Marie-Pascale Heusse : L’entreprise et plus particulièrement les personnes en charge de la conformité au droit de la concurrence (direction juridique comme cela est le cas au sein de notre groupe ou direction conformité) doivent être en permanence à l’affût de toutes les évolutions, fussent-elles aussi inattendues que celle qui nous occupe aujourd’hui, pour adapter les process internes en temps réel. Une tâche sûrement plus évidente pour des juristes spécialisés en la matière.

François Garnier : Je crois qu’il y a aujourd’hui une vraie maturité de l’entreprise en droit de la concurrence sur la formation, la compliance. Les équipes internes connaissent désormais ces sujets, savent gérer les procédures. Mais gérer une procédure pénale, ce n’est pas la même chose, c’est plus brutal.
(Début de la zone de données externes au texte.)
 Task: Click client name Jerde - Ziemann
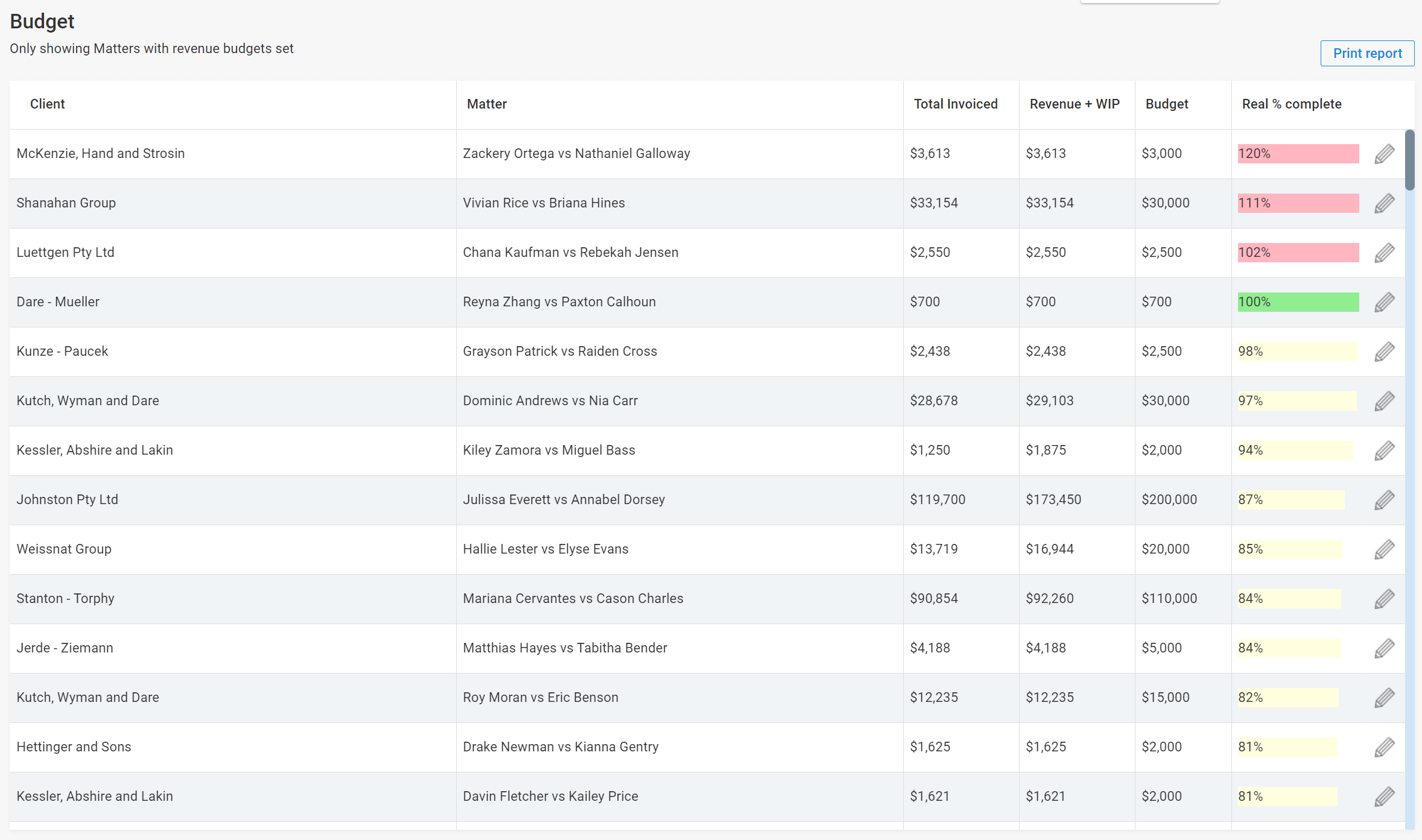[x=65, y=648]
Yann Utzschneider : Il faut surtout savoir jusqu’où l’entreprise accepte de s’investir dans la défense de ses représentants et de ses cadres. Si l’on reprend les statistiques disponibles, on s’aperçoit que les affaires pénales sont plutôt en baisse aux États-Unis depuis 2015. Il y avait environ 60 affaires en 2015 contre seulement 18 en 2018 dans lesquelles 28 personnes physiques ont été condamnées pénalement. En France, les agents de l’Autorité ont participé à six perquisitions pénales entre 2016 et 2018. Le phénomène est donc, à notre échelle, assez important. Mais s’agit-il simplement d’une question conjoncturelle liée à l’émergence de telle ou telle affaire ou d’un mouvement de fond ?

Marie-Pascale Heusse : L’Autorité de la concurrence a fait réaliser en 2017 un sondage auprès des Français pour examiner comment ils appréhendaient les sujets de concurrence, déterminer leur opinion au sujet des cartels au regard de délits tels que le vol, agression physique, etc. Ce sondage révélait qu’en France, la culture de concurrence est moins développée que dans les pays anglo-saxons. Un constat qui peut certainement s’expliquer par le poids que revêtent, pour l’opinion publique, les sanctions pénales à l’encontre des personnes physiques. Cela étant, sanction pénale vs sanction administrative ; prééminence de l’action administrative sur l’action pénale ou vice et versa… sont autant de choix qui doivent résulter d’une politique générale de la concurrence menée sur moyen/long terme et non d’une stratégie procédurale qui semble court-termiste.